The unit test was the hardest part about this: the current tests don't do anything to validate the format that actually gets sent over the wire, and they only set some fields but not others. Using the MockServerClient, there are two approaches we could take when stubbing the endpoints with getClient().when():
- Register the URL, method, and/or full expected request body as the stub
- This means if anything was unexpected in one of those, the test fails with "404" instead of explaining what was missing or unexpected
- Register just the URL, or URL+method, but don't set expectations on the body; and instead validate the body using getClient().verify()
- This way, if a request matches the URL and method, but the body was unexpected, the test failure explains the expected/actual differences, making it easier to identify what went wrong.
However, I wasn't able to get JsonBody to work with verify() #2; and since we aren't mocking the system clock, I also couldn't set the expected request body with #1 because I couldn't predict System.currentTimeMillis(). Instead, I added a way to extract the full request body from the MockServerClient, parse it as JSON, and extract the field I wanted to check. Then because of the unpredictable time, I could only verify the format via simple regex, but then I parse that string back to a long (epoch seconds) and compare that to the current time.
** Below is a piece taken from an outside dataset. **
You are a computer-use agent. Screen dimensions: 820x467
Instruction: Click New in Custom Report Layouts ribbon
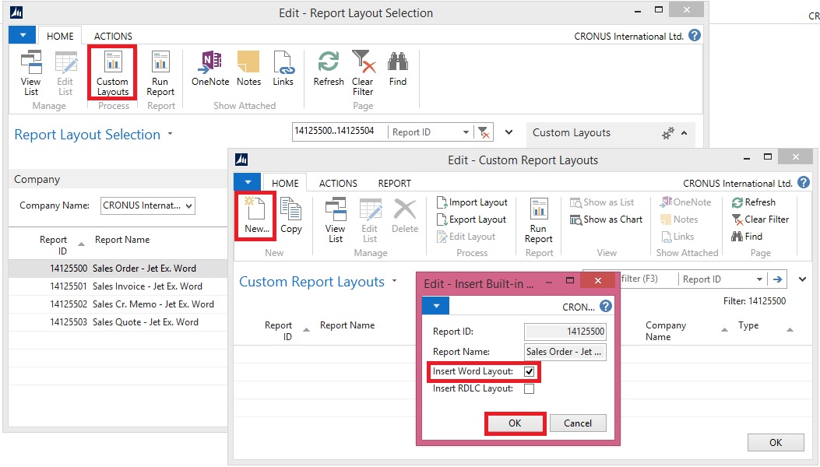pos(256,215)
Before the fix, the parsed time would be Z-hours off from current time (where Z = timezone offset).
Unfortunately, that means the test could still produce a false-pass, if it is executed on a JVM that is set to UTC time (i.e., my change from Patchset 1 which contains only the test). This could be fixed by setting the timezone before starting the test, but I was trying not to spend too much time changing how the whole jenkins environment is configured, and I'm also not entirely sure the "best way" to set the Jenkins timezone in a unit test.
If I were going to make more changes here, I would:
- Add the ability to inject the system clock used at GerritCheckStep.setCheckTimestamps, so that we can mock it in the unit tests, and verify the exact JSON timestamp output
- Configure/mock the timezone that will be inferred when JenkinsRule starts up, so we can verify that a non-UTC server will send timestamps in UTC.
- Maybe a better way to use the mock API endpoint, so that request inputs are easier to verify.
- Consider moving away from java.sql.Timestamp (both here and in the gerrit-checks plugin source), and use something easier to work with; like maybe Instant, ZonedDateTime, or Calendar.